[RFC,v2,00/21] FUSE BPF: A Stacked Filesystem Extension for FUSE

Message ID 20221122021536.1629178-1-drosen@google.com
Headers
Series FUSE BPF: A Stacked Filesystem Extension for FUSE |

Message

Daniel Rosenberg Nov. 22, 2022, 2:15 a.m. UTC
  These patches extend FUSE to be able to act as a stacked filesystem. This
allows pure passthrough, where the fuse file system simply reflects the lower
filesystem, and also allows optional pre and post filtering in BPF and/or the
userspace daemon as needed. This can dramatically reduce or even eliminate
transitions to and from userspace.

For this patch set, I have removed the code related to the bpf side of things
since that is undergoing some large reworks to get it in line with the more
recent BPF developements. This set of patches implements direct passthrough to
the lower filesystem with no alteration.

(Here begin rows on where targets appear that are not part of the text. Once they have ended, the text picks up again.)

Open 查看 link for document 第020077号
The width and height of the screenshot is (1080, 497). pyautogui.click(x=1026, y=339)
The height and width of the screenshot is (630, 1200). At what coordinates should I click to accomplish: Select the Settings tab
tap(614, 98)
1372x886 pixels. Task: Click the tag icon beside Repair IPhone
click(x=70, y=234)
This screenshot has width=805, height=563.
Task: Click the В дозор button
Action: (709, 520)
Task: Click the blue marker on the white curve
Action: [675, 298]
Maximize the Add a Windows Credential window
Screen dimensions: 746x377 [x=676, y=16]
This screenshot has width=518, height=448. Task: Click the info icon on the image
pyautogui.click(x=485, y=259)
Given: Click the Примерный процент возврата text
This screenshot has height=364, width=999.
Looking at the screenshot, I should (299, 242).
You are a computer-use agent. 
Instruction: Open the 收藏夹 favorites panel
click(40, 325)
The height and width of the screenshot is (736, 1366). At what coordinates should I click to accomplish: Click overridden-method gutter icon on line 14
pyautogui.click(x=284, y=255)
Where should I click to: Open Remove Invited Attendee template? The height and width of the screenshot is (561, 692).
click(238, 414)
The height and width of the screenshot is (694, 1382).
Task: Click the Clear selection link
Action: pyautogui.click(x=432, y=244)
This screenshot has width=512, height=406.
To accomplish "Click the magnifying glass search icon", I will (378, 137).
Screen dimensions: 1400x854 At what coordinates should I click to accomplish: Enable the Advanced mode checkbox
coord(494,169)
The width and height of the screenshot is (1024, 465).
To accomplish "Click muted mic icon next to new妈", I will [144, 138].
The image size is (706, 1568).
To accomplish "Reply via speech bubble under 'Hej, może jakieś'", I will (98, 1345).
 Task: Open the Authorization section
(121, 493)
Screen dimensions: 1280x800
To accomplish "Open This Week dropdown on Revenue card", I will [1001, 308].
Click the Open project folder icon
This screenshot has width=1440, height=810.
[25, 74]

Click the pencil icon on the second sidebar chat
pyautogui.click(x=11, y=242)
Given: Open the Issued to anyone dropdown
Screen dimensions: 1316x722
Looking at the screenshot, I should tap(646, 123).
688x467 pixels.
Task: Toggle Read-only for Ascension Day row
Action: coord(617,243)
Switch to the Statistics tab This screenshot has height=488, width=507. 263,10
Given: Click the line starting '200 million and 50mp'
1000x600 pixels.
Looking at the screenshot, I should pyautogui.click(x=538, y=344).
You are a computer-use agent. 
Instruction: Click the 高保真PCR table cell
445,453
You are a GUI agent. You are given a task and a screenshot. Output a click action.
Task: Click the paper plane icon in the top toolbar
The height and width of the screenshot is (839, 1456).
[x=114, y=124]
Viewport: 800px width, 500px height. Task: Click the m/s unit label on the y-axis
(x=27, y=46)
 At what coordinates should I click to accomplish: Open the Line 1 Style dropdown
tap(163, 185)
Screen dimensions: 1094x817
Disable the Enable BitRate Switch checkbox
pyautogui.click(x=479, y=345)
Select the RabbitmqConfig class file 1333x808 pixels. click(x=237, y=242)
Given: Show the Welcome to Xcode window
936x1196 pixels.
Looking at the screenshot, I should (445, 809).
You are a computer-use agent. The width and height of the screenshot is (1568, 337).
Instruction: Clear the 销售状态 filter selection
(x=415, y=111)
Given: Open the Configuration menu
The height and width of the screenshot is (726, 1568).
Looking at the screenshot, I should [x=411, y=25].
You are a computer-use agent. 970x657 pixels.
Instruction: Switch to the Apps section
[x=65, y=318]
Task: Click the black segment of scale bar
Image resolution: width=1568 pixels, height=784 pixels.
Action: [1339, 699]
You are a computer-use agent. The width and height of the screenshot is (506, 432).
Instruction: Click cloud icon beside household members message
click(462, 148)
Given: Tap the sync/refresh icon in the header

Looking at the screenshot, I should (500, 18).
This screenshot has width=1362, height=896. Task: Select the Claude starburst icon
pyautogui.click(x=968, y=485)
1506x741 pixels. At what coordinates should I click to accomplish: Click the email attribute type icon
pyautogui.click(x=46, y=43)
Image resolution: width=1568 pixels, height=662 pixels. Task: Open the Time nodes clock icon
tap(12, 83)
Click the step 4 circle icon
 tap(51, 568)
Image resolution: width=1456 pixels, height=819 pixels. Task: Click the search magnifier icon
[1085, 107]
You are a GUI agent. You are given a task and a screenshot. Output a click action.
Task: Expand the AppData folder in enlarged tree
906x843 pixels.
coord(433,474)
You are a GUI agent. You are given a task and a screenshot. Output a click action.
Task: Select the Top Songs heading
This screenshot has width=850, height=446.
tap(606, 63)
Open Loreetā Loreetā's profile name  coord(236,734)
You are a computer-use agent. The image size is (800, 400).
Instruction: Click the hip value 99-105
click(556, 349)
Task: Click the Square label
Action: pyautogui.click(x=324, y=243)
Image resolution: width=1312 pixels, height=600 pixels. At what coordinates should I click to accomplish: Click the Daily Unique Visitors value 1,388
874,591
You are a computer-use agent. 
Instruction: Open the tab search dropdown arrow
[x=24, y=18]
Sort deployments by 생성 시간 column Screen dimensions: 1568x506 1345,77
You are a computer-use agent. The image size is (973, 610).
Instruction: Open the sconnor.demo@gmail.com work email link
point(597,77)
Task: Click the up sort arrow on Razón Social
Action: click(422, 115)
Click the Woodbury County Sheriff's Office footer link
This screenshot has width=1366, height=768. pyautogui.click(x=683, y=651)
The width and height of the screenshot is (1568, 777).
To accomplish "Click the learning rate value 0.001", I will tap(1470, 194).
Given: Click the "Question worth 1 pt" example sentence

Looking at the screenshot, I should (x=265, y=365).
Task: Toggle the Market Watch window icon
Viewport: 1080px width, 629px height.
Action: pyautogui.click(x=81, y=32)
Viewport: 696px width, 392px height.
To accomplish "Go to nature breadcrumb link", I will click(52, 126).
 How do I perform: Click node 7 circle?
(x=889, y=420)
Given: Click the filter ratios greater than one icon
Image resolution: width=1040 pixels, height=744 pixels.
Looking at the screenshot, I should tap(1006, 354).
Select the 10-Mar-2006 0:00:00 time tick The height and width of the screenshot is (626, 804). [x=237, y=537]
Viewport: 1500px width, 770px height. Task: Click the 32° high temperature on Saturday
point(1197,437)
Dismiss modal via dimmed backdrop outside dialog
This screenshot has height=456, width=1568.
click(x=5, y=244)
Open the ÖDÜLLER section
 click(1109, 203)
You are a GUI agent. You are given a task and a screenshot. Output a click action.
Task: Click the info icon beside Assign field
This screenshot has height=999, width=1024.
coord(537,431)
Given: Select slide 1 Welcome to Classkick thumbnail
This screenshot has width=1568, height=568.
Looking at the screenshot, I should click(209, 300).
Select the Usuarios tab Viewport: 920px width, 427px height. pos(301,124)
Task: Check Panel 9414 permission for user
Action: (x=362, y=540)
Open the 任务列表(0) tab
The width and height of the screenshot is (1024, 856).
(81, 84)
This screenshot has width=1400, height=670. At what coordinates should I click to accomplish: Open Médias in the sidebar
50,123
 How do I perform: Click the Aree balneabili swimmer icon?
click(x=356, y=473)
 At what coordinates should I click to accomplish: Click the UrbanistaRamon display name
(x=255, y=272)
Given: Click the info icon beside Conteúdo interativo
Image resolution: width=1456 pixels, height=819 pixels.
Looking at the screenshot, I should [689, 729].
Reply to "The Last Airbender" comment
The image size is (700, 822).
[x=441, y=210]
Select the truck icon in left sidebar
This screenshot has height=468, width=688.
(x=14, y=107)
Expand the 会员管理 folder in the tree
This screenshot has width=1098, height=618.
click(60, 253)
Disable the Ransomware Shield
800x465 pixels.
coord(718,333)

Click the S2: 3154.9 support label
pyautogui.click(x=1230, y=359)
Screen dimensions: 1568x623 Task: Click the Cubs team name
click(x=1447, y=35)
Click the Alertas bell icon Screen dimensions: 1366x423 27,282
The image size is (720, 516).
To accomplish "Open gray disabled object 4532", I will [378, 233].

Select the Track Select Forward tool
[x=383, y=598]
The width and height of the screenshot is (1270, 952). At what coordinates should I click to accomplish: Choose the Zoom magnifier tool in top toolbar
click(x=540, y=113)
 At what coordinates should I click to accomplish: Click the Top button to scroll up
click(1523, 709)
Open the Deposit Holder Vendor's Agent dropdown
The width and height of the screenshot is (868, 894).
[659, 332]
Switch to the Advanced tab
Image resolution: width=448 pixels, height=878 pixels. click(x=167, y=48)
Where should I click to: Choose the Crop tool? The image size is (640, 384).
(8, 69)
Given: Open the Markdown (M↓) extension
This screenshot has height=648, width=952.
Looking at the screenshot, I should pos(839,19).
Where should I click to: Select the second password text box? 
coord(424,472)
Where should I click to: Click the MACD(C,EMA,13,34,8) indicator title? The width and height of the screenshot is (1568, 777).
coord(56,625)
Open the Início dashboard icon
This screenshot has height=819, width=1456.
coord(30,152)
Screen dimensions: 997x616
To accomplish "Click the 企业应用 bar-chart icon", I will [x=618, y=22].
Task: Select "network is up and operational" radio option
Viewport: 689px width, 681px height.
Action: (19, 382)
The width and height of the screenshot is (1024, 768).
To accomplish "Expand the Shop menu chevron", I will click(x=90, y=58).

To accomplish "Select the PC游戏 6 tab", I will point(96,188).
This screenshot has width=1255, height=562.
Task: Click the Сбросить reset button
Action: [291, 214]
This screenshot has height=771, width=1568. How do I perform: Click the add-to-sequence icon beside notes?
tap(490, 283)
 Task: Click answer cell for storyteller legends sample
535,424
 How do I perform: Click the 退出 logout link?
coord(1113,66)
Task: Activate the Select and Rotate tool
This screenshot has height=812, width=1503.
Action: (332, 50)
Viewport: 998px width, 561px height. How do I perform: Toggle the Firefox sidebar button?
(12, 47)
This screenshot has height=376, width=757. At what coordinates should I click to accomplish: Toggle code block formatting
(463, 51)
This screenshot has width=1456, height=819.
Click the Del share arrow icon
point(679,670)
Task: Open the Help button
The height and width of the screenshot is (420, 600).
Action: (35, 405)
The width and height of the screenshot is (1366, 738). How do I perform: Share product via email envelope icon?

Looking at the v1 code should give a
pretty good idea of what the general shape of the bpf calls will look like.
Without the bpf side, it's like a less efficient bind mount. Not very useful
on its own, but still useful to get eyes on it since the backing calls will be
larglely the same when bpf is in the mix.

This changes the format of adding a backing file/bpf slightly from v1. It's now
a bit more modular. You add a block of data at the end of a lookup response to
give the bpf fd and backing id, but there is now a type header to both blocks,
and a reserved value for future additions. In the future, we may allow for
multiple bpfs or backing files, and this will allow us to extend it without any
UAPI breaking changes. Multiple BPFs would be useful for combining fuse-bpf
implementations without needing to manually combine bpf fragments. Multiple
backing files would allow implementing things like a limited overlayfs.
In this patch set, this is only a single block, with only backing supported,
although I've left the definitions reflecting the BPF case as well.
For bpf, the plan is to have two blocks, with the bpf one coming first.
Any further extensions are currently just speculative.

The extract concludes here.